* _Dataset entries_

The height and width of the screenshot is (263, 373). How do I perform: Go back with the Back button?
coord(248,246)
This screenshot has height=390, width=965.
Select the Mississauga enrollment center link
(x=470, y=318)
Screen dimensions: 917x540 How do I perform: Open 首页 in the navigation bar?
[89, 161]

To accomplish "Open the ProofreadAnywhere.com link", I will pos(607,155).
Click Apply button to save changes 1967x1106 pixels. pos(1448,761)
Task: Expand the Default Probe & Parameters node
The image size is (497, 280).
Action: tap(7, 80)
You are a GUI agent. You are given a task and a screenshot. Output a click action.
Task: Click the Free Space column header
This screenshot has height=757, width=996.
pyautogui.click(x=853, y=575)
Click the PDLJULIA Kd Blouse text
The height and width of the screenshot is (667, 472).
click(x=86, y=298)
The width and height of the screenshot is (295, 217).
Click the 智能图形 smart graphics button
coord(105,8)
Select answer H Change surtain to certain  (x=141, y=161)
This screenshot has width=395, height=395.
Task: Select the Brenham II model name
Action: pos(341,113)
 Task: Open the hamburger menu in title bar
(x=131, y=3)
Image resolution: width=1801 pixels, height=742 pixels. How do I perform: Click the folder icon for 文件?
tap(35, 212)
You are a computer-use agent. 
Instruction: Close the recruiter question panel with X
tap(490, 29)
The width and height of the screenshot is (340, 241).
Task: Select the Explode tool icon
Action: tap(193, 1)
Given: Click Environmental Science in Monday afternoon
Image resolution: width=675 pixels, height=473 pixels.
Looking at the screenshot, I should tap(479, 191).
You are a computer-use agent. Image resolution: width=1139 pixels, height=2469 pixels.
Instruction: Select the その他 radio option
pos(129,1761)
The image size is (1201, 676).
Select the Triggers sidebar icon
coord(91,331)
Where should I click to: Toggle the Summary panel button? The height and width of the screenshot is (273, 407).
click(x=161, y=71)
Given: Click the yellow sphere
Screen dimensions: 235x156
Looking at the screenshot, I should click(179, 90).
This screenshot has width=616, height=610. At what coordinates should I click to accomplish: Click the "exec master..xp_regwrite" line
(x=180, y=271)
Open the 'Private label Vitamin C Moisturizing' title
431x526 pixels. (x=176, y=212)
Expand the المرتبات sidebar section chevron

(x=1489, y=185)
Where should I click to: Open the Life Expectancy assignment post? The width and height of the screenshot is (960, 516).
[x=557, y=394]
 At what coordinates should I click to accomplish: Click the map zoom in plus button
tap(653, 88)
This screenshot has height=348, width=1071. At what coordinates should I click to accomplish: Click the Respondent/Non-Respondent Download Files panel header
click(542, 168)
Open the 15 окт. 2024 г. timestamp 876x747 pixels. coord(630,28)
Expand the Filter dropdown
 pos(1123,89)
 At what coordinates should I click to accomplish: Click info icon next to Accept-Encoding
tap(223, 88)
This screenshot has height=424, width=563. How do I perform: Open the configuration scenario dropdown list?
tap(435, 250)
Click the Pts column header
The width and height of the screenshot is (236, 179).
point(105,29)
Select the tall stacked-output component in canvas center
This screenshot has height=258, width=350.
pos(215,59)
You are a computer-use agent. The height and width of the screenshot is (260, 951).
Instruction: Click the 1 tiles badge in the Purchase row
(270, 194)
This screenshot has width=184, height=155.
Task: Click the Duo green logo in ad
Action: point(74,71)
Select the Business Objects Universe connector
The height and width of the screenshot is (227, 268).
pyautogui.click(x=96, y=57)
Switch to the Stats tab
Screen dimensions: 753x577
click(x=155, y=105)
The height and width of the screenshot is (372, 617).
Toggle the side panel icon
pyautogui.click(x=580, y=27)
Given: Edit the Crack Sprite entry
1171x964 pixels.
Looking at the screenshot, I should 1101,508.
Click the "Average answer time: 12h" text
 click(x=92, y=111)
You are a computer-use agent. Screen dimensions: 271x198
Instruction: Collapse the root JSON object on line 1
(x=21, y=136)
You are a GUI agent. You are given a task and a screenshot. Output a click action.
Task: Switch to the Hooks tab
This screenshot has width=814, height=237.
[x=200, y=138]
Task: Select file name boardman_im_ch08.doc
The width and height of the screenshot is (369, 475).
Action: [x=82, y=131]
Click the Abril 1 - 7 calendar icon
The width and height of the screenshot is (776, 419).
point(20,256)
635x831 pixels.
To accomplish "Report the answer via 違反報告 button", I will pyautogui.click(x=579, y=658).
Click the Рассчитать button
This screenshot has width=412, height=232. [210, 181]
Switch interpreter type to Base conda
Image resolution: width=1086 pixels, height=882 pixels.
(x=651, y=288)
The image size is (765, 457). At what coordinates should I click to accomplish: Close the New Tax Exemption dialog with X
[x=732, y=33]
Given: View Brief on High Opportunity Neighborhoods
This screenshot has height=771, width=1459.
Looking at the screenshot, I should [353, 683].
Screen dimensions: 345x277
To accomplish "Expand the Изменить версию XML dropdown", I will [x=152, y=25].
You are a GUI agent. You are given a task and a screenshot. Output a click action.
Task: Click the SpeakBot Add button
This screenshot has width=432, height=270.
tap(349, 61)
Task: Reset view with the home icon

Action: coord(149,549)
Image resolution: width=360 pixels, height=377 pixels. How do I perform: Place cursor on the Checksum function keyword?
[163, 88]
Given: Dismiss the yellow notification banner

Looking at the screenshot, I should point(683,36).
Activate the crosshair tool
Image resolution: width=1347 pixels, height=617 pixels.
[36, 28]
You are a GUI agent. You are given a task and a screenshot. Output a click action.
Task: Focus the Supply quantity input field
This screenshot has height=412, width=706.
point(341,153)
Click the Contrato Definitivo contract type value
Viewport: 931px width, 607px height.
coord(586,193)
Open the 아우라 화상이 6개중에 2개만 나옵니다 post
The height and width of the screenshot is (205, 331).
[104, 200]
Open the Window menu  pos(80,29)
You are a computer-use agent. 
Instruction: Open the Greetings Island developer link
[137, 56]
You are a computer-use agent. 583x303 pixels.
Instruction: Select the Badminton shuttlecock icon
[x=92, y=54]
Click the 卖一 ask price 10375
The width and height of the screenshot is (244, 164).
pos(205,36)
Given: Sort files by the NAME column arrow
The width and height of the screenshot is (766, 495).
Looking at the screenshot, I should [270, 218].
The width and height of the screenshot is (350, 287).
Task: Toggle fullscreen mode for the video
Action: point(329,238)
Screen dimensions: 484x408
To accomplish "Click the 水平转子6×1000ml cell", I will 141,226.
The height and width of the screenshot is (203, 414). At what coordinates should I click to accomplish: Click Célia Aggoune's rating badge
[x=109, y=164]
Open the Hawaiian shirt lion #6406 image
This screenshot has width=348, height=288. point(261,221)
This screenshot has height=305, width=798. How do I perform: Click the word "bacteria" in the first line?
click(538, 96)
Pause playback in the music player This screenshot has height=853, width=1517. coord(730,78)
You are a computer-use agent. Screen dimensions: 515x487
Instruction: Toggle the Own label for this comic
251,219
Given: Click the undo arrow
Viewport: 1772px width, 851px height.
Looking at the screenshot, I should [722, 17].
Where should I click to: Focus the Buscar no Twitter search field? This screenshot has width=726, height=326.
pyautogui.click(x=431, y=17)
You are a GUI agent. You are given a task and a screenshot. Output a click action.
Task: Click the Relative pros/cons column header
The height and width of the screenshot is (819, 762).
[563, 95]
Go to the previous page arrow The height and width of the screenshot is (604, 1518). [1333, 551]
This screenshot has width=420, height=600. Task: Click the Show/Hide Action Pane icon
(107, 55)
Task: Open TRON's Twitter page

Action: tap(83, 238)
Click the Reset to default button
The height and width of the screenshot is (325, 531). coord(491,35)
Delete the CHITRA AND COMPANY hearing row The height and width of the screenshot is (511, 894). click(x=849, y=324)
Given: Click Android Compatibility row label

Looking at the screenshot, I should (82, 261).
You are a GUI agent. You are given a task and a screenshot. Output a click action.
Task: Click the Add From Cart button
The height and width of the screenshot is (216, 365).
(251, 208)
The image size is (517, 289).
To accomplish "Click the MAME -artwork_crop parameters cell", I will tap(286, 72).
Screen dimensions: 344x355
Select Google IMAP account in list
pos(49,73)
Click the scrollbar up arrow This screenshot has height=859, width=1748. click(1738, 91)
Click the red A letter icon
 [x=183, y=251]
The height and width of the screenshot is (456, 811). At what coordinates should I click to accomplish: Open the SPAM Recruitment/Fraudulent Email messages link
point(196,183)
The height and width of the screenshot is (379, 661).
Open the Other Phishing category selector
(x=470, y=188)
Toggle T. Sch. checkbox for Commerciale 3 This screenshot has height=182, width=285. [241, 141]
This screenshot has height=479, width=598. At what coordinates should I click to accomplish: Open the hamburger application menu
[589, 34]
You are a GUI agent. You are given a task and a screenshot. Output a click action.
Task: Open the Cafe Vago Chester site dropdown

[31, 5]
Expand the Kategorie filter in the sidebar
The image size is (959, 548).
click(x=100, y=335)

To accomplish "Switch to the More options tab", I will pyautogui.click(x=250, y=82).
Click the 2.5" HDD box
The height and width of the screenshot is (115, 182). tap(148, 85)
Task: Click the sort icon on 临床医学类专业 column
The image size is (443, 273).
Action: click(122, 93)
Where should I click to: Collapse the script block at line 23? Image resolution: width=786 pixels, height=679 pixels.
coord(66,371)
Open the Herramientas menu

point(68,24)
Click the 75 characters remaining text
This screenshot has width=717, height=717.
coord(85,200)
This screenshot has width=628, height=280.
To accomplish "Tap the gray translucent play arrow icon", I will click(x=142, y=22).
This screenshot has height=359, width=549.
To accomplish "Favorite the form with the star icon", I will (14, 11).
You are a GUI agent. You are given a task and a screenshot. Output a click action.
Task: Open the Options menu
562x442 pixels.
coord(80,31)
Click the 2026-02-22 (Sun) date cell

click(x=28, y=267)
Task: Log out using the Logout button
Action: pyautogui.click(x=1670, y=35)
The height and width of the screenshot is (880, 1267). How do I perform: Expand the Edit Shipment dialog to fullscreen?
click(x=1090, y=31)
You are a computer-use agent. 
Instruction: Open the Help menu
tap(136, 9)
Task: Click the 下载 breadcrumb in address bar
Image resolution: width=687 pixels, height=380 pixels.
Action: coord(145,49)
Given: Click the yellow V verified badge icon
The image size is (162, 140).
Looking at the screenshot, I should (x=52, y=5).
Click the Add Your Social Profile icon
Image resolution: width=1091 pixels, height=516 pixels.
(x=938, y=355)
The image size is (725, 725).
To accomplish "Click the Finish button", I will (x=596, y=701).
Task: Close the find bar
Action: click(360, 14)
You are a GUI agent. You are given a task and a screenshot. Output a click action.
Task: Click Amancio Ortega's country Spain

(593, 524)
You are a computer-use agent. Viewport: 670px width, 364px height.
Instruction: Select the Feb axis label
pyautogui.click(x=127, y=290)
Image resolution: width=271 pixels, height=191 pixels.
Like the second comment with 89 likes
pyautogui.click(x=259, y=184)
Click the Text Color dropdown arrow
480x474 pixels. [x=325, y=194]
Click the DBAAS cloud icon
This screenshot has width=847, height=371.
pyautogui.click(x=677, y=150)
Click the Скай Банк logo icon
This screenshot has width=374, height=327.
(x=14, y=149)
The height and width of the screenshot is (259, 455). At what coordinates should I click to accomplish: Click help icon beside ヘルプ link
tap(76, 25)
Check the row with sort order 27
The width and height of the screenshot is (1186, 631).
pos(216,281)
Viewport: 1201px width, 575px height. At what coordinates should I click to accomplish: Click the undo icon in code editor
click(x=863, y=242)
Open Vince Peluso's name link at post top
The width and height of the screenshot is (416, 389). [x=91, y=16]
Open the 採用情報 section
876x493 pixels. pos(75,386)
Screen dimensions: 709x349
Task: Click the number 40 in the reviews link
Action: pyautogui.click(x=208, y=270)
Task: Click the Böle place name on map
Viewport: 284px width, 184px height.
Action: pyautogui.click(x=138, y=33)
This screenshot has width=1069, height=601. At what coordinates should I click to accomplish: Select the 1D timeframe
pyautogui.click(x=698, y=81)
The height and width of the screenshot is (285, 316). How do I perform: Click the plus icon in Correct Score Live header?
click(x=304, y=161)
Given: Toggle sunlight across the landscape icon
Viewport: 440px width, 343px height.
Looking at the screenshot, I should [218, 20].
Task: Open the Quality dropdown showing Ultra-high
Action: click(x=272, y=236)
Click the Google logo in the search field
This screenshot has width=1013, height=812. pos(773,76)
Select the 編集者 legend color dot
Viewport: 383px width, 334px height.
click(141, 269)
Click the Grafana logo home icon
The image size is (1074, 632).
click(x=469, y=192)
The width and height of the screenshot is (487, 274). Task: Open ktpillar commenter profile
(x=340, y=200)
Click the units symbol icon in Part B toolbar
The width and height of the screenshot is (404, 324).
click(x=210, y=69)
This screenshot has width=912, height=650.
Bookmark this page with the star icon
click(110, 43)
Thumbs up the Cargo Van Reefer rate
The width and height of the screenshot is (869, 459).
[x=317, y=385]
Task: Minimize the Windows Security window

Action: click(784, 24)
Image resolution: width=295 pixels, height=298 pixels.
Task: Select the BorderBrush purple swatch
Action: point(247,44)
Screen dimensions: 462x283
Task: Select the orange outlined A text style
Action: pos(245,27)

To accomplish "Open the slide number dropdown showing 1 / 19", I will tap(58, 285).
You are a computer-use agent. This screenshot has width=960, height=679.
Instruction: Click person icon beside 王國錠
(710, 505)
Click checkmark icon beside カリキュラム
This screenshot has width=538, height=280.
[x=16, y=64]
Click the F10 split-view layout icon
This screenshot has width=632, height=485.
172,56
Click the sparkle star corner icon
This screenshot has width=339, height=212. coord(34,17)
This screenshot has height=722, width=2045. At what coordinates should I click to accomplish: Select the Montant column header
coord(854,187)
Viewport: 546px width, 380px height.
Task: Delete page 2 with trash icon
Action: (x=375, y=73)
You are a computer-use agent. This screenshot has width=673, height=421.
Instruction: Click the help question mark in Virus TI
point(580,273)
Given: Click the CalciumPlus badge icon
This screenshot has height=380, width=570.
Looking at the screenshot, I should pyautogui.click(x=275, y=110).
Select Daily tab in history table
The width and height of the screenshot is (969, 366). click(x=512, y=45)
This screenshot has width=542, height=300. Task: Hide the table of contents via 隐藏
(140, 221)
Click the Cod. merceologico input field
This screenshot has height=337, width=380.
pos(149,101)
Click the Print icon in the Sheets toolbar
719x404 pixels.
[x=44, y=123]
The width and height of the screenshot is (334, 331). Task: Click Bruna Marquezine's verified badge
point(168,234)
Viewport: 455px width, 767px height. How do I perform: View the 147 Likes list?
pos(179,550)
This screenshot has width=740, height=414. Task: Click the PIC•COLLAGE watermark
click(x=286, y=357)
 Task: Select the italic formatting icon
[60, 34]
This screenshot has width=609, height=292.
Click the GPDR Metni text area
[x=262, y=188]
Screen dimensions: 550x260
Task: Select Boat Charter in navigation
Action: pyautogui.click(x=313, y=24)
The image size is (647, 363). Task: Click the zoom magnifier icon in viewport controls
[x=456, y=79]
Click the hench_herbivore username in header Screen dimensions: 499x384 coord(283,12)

* _Prompt_
Among the records, how many lines include the string "Switch"? State the number and add nothing.

* _Answer_
4